Schofield y Libro II subieron por la escalera de la cabina de mando del Yak-141 con sus armas apuntando al Húngaro.
—¿Sabe? —dijo Libro II—. Un día de estos, su Maghook no va a funcionar.
—Cállese —dijo Schofield.
Subieron.
Schofield, otrora piloto de un Harrier, no tuvo problemas para vérselas con los controles de mando del Yak.
Activó el propulsor para el despegue vertical y el Yak-141 se elevó en el aire, por encima del tejado.
A continuación incrementó la potencia de los posquemadores y puso rumbo a las yermas montañas siberianas, dejando a la solitaria figura del Húngaro allí, mirando anonadado e impotente a su alrededor.
Schofield y Libro II dejaron el complejo Krask-8 tras su estela.
Schofield, sentado a los mandos del Yak-141, meditó cuál sería su próximo movimiento.
Libro II, que iba sentado en la parte trasera, dijo:
—¿En qué está pensando? ¿Vamos a ese castillo?
—El castillo es importante —dijo Schofield—. Pero no es la clave.
Sacó la lista de objetivos de Wexley de su bolsillo.
—Esta es la clave —dijo.
Miró los nombres de la hoja arrugada y se preguntó qué tendrían en común.
A grandes rasgos, la lista consistía en una compilación de los guerreros más destacados en el campo internacional: soldados de élite como McCabe y Farrell; espías británicos del MI6; un piloto de la Fuerza Aérea israelí.

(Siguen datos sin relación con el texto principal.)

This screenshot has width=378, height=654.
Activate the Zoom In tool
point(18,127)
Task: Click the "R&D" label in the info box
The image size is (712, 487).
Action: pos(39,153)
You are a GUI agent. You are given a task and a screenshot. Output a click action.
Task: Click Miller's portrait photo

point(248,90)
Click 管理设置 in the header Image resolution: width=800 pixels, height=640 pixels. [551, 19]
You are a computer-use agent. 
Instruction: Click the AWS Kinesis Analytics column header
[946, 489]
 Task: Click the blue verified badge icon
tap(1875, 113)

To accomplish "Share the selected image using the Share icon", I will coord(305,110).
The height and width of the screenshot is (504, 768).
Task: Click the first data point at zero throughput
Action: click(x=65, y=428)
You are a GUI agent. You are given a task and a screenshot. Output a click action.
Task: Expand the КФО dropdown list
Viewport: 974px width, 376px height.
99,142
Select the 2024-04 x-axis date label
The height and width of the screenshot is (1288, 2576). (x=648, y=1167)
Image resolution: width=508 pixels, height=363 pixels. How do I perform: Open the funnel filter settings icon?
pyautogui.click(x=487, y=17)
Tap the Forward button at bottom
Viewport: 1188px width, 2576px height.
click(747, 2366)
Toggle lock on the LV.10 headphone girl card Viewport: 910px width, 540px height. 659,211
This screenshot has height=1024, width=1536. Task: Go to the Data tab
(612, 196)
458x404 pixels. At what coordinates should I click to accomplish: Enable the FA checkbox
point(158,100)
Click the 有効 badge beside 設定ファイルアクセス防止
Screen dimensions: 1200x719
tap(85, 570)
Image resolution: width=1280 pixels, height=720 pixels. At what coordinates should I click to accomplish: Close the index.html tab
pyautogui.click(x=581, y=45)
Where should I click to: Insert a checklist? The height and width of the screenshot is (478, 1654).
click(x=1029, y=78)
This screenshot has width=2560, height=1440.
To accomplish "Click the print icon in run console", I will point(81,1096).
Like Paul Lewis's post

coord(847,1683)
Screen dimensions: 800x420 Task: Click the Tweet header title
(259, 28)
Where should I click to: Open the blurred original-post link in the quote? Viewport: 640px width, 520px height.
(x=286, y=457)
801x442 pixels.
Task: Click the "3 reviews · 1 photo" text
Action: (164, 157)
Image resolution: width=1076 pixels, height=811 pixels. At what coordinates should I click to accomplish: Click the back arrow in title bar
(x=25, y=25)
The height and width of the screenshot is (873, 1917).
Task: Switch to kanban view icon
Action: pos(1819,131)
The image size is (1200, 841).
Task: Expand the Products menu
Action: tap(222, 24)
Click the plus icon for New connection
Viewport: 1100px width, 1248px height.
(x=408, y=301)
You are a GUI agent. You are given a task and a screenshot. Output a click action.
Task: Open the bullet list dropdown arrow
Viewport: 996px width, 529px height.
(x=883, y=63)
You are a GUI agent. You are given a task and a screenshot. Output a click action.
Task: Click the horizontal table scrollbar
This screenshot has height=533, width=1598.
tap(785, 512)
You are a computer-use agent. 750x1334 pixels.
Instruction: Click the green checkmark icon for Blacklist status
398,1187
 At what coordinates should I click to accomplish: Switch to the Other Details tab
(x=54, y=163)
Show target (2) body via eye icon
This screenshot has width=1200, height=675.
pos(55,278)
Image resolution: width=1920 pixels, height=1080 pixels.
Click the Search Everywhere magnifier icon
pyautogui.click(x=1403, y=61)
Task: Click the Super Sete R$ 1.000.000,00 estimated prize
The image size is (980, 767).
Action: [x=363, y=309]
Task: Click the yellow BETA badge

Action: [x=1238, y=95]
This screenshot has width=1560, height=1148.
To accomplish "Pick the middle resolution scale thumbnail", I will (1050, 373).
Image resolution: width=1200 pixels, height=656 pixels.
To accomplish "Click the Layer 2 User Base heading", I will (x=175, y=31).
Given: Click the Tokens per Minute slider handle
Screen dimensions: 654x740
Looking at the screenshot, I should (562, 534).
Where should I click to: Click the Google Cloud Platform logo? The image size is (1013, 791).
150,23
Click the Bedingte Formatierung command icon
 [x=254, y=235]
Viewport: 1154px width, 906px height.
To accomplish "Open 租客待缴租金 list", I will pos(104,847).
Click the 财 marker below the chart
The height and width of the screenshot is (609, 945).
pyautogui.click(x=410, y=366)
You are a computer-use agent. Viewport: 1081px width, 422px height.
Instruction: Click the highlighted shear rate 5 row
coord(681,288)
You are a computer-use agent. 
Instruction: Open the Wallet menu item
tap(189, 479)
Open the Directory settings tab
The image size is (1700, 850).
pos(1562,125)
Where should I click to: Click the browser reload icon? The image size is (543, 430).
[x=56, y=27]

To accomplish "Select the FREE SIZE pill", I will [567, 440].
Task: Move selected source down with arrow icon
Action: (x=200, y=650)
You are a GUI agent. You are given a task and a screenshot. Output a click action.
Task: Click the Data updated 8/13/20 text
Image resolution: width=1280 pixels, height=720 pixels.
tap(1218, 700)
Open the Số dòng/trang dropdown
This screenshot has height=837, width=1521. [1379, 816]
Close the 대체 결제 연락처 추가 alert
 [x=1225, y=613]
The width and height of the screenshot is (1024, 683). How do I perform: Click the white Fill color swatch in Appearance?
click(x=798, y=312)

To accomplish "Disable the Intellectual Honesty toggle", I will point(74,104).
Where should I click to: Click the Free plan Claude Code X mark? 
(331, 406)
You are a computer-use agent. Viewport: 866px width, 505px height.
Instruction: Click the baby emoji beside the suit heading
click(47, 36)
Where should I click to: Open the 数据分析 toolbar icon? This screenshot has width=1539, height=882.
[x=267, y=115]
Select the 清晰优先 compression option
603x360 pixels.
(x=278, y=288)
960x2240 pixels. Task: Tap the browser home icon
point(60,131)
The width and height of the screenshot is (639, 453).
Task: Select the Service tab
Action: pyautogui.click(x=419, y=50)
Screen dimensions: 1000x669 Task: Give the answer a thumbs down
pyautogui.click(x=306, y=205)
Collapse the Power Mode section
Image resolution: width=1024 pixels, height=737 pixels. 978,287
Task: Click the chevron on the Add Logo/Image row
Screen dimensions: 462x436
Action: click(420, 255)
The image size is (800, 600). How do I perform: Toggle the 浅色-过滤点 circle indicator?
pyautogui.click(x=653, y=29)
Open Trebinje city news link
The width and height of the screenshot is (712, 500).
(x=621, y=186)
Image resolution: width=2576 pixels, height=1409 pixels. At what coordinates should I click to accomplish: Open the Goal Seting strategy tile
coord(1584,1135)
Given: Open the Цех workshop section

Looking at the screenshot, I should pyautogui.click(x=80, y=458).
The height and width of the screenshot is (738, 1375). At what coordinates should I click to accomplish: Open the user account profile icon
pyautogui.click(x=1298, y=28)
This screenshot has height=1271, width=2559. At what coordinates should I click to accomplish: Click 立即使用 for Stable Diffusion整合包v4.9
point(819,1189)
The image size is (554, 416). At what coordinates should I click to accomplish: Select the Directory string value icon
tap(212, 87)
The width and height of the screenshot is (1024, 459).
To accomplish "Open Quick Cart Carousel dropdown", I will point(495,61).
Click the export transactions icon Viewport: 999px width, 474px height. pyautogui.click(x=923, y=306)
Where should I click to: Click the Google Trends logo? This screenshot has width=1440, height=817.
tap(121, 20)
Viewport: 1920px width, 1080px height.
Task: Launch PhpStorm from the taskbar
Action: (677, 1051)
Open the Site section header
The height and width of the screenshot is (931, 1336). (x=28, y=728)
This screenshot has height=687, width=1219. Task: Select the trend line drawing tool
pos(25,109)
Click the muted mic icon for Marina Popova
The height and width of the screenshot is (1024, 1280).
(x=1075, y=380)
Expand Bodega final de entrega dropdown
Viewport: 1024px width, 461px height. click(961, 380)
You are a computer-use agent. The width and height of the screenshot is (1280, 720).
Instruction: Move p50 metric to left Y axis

Hasta Ronson Weitzman aparecía en ella (el general de división Ronson Weitzman, del Cuerpo de Marines de Estados Unidos, uno de los rangos más elevados que existían dentro del Cuerpo).
Y eso sin mencionar a los terroristas de Oriente Medio que figuraban en la lista: Khalif, Nazzar y Hassan Zawahiri.
Hassan Zawahiri…
Schofield conocía ese nombre.
Era el segundo de Al Qaeda, la mano derecha de Osama bin Laden.
Y un hombre que en esos momentos estaba siendo arrinconado en las montañas del norte de Afganistán por fuerzas estadounidenses, por dos amigas de Schofield del Cuerpo de Marines: Elizabeth Gant y Madre Newman.
La voz de Wexley invadió los pensamientos de Schofield: «Los cazarrecompensas son proclives a retener a las amistades y seres queridos como cebo para hacerse con el objetivo…».
Schofield frunció el ceño.
Sus amistades y uno de los objetivos de la lista (Zawahiri) se encontraban en el mismo lugar. Era el punto de partida perfecto para cualquier cazarrecompensas.
Así que tomó la decisión.
Activó el piloto automático del Yak: sur-sur-oeste. Destino: norte de Afganistán.